* **Written request**:
Reproduce all of the items below, substituting "GUI automation agent" for every occurrence of "computer-use agent" and leaving everything else unchanged.

* **Records to use**:
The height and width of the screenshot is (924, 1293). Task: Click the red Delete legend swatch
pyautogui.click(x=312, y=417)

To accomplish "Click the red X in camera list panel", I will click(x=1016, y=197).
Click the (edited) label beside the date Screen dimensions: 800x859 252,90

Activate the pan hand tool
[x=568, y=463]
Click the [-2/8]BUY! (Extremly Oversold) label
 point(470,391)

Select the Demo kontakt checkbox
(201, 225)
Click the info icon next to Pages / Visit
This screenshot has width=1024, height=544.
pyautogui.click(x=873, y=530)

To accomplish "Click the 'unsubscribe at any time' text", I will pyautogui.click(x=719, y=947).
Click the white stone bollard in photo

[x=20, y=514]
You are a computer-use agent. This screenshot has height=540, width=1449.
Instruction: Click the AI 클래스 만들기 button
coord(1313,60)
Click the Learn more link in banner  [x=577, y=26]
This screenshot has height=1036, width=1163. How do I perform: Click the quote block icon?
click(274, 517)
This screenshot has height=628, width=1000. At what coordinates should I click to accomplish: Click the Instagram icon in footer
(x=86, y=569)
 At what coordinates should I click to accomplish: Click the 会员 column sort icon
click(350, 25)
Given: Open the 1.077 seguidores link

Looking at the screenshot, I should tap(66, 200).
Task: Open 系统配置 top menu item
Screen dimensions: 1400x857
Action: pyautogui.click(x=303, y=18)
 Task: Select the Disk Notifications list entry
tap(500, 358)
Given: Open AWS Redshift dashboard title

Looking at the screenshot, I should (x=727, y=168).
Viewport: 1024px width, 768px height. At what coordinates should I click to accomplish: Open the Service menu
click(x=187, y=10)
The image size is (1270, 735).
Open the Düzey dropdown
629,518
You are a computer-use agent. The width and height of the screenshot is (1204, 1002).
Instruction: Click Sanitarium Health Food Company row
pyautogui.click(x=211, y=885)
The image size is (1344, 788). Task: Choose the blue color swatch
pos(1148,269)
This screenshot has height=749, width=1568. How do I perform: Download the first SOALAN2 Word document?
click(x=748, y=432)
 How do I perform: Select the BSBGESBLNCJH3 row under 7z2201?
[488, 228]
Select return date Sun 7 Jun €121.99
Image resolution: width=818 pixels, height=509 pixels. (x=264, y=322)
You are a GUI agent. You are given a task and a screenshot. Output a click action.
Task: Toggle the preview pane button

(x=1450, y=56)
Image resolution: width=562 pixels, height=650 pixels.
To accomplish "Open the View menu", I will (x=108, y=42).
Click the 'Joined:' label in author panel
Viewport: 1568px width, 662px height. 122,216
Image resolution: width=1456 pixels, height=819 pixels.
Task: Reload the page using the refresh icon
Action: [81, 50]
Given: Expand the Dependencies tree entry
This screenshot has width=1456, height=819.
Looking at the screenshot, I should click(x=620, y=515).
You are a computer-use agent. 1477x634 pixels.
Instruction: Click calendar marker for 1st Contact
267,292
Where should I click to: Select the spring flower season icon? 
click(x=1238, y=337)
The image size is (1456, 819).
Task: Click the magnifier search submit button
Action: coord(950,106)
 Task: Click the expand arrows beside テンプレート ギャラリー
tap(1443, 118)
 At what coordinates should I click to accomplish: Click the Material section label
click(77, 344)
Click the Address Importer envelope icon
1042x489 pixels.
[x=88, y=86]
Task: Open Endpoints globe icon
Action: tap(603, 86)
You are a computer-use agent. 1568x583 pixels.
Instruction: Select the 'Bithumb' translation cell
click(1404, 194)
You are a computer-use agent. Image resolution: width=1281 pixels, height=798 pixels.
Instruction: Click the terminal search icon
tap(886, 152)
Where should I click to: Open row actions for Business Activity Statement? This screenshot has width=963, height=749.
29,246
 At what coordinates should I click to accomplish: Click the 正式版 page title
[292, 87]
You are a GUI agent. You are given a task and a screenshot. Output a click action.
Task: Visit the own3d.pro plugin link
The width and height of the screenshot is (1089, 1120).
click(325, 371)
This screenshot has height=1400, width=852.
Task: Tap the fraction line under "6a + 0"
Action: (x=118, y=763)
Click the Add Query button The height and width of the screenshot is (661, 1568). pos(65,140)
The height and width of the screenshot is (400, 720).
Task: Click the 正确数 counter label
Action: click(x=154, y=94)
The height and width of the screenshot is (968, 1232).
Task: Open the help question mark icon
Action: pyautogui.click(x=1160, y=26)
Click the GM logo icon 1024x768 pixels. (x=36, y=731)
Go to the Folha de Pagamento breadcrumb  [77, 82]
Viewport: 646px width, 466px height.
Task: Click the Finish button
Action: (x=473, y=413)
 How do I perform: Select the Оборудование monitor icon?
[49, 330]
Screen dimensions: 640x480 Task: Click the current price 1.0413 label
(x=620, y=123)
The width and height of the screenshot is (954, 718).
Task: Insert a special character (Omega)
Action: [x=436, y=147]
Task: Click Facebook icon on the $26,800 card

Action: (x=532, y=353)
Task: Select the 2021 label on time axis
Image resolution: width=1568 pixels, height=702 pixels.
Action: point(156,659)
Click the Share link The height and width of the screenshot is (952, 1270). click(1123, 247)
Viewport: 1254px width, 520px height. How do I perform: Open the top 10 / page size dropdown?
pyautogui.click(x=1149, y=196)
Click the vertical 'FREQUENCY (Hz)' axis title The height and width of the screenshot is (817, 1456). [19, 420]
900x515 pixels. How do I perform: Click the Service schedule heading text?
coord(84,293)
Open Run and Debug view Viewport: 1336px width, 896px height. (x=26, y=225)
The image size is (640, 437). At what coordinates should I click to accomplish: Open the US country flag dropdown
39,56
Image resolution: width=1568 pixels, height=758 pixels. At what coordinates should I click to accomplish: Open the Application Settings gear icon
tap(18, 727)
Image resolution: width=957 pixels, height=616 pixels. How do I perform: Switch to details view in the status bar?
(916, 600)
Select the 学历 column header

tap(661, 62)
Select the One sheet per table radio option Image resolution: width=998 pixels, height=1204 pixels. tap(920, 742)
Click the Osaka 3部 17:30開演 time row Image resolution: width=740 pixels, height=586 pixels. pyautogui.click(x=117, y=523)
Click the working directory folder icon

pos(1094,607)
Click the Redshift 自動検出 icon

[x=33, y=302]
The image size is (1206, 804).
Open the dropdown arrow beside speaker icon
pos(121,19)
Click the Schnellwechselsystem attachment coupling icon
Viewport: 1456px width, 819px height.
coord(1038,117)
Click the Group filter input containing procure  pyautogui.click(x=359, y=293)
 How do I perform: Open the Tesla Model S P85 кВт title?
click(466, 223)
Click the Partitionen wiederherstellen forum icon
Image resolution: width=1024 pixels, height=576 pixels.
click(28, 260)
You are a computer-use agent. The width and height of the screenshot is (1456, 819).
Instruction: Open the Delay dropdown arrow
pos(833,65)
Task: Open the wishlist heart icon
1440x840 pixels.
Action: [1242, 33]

* **Solution below**:
The height and width of the screenshot is (924, 1293). Task: Click the red Delete legend swatch
pyautogui.click(x=312, y=417)

To accomplish "Click the red X in camera list panel", I will click(x=1016, y=197).
Click the (edited) label beside the date Screen dimensions: 800x859 252,90

Activate the pan hand tool
[x=568, y=463]
Click the [-2/8]BUY! (Extremly Oversold) label
 point(470,391)

Select the Demo kontakt checkbox
(201, 225)
Click the info icon next to Pages / Visit
This screenshot has width=1024, height=544.
pyautogui.click(x=873, y=530)

To accomplish "Click the 'unsubscribe at any time' text", I will pyautogui.click(x=719, y=947).
Click the white stone bollard in photo

[x=20, y=514]
You are a GUI automation agent. This screenshot has height=540, width=1449.
Instruction: Click the AI 클래스 만들기 button
coord(1313,60)
Click the Learn more link in banner  [x=577, y=26]
This screenshot has height=1036, width=1163. How do I perform: Click the quote block icon?
click(274, 517)
This screenshot has height=628, width=1000. At what coordinates should I click to accomplish: Click the Instagram icon in footer
(x=86, y=569)
 At what coordinates should I click to accomplish: Click the 会员 column sort icon
click(350, 25)
Given: Open the 1.077 seguidores link

Looking at the screenshot, I should tap(66, 200).
Task: Open 系统配置 top menu item
Screen dimensions: 1400x857
Action: pyautogui.click(x=303, y=18)
 Task: Select the Disk Notifications list entry
tap(500, 358)
Given: Open AWS Redshift dashboard title

Looking at the screenshot, I should (x=727, y=168).
Viewport: 1024px width, 768px height. At what coordinates should I click to accomplish: Open the Service menu
click(x=187, y=10)
The image size is (1270, 735).
Open the Düzey dropdown
629,518
You are a GUI automation agent. The width and height of the screenshot is (1204, 1002).
Instruction: Click Sanitarium Health Food Company row
pyautogui.click(x=211, y=885)
The image size is (1344, 788). Task: Choose the blue color swatch
pos(1148,269)
This screenshot has height=749, width=1568. How do I perform: Download the first SOALAN2 Word document?
click(x=748, y=432)
 How do I perform: Select the BSBGESBLNCJH3 row under 7z2201?
[488, 228]
Select return date Sun 7 Jun €121.99
Image resolution: width=818 pixels, height=509 pixels. (x=264, y=322)
You are a GUI agent. You are given a task and a screenshot. Output a click action.
Task: Toggle the preview pane button

(x=1450, y=56)
Image resolution: width=562 pixels, height=650 pixels.
To accomplish "Open the View menu", I will (x=108, y=42).
Click the 'Joined:' label in author panel
Viewport: 1568px width, 662px height. 122,216
Image resolution: width=1456 pixels, height=819 pixels.
Task: Reload the page using the refresh icon
Action: [81, 50]
Given: Expand the Dependencies tree entry
This screenshot has width=1456, height=819.
Looking at the screenshot, I should click(x=620, y=515).
You are a GUI automation agent. 1477x634 pixels.
Instruction: Click calendar marker for 1st Contact
267,292
Where should I click to: Select the spring flower season icon? 
click(x=1238, y=337)
The image size is (1456, 819).
Task: Click the magnifier search submit button
Action: coord(950,106)
 Task: Click the expand arrows beside テンプレート ギャラリー
tap(1443, 118)
 At what coordinates should I click to accomplish: Click the Material section label
click(77, 344)
Click the Address Importer envelope icon
1042x489 pixels.
[x=88, y=86]
Task: Open Endpoints globe icon
Action: tap(603, 86)
You are a GUI automation agent. 1568x583 pixels.
Instruction: Select the 'Bithumb' translation cell
click(1404, 194)
You are a GUI automation agent. Image resolution: width=1281 pixels, height=798 pixels.
Instruction: Click the terminal search icon
tap(886, 152)
Where should I click to: Open row actions for Business Activity Statement? This screenshot has width=963, height=749.
29,246
 At what coordinates should I click to accomplish: Click the 正式版 page title
[292, 87]
You are a GUI agent. You are given a task and a screenshot. Output a click action.
Task: Visit the own3d.pro plugin link
The width and height of the screenshot is (1089, 1120).
click(325, 371)
This screenshot has height=1400, width=852.
Task: Tap the fraction line under "6a + 0"
Action: (x=118, y=763)
Click the Add Query button The height and width of the screenshot is (661, 1568). pos(65,140)
The height and width of the screenshot is (400, 720).
Task: Click the 正确数 counter label
Action: click(x=154, y=94)
The height and width of the screenshot is (968, 1232).
Task: Open the help question mark icon
Action: pyautogui.click(x=1160, y=26)
Click the GM logo icon 1024x768 pixels. (x=36, y=731)
Go to the Folha de Pagamento breadcrumb  [77, 82]
Viewport: 646px width, 466px height.
Task: Click the Finish button
Action: (x=473, y=413)
 How do I perform: Select the Оборудование monitor icon?
[49, 330]
Screen dimensions: 640x480 Task: Click the current price 1.0413 label
(x=620, y=123)
The width and height of the screenshot is (954, 718).
Task: Insert a special character (Omega)
Action: [x=436, y=147]
Task: Click Facebook icon on the $26,800 card

Action: (x=532, y=353)
Task: Select the 2021 label on time axis
Image resolution: width=1568 pixels, height=702 pixels.
Action: point(156,659)
Click the Share link The height and width of the screenshot is (952, 1270). click(1123, 247)
Viewport: 1254px width, 520px height. How do I perform: Open the top 10 / page size dropdown?
pyautogui.click(x=1149, y=196)
Click the vertical 'FREQUENCY (Hz)' axis title The height and width of the screenshot is (817, 1456). [19, 420]
900x515 pixels. How do I perform: Click the Service schedule heading text?
coord(84,293)
Open Run and Debug view Viewport: 1336px width, 896px height. (x=26, y=225)
The image size is (640, 437). At what coordinates should I click to accomplish: Open the US country flag dropdown
39,56
Image resolution: width=1568 pixels, height=758 pixels. At what coordinates should I click to accomplish: Open the Application Settings gear icon
tap(18, 727)
Image resolution: width=957 pixels, height=616 pixels. How do I perform: Switch to details view in the status bar?
(916, 600)
Select the 学历 column header

tap(661, 62)
Select the One sheet per table radio option Image resolution: width=998 pixels, height=1204 pixels. tap(920, 742)
Click the Osaka 3部 17:30開演 time row Image resolution: width=740 pixels, height=586 pixels. pyautogui.click(x=117, y=523)
Click the working directory folder icon

pos(1094,607)
Click the Redshift 自動検出 icon

[x=33, y=302]
The image size is (1206, 804).
Open the dropdown arrow beside speaker icon
pos(121,19)
Click the Schnellwechselsystem attachment coupling icon
Viewport: 1456px width, 819px height.
coord(1038,117)
Click the Group filter input containing procure  pyautogui.click(x=359, y=293)
 How do I perform: Open the Tesla Model S P85 кВт title?
click(466, 223)
Click the Partitionen wiederherstellen forum icon
Image resolution: width=1024 pixels, height=576 pixels.
click(28, 260)
You are a GUI automation agent. The width and height of the screenshot is (1456, 819).
Instruction: Open the Delay dropdown arrow
pos(833,65)
Task: Open the wishlist heart icon
1440x840 pixels.
Action: [1242, 33]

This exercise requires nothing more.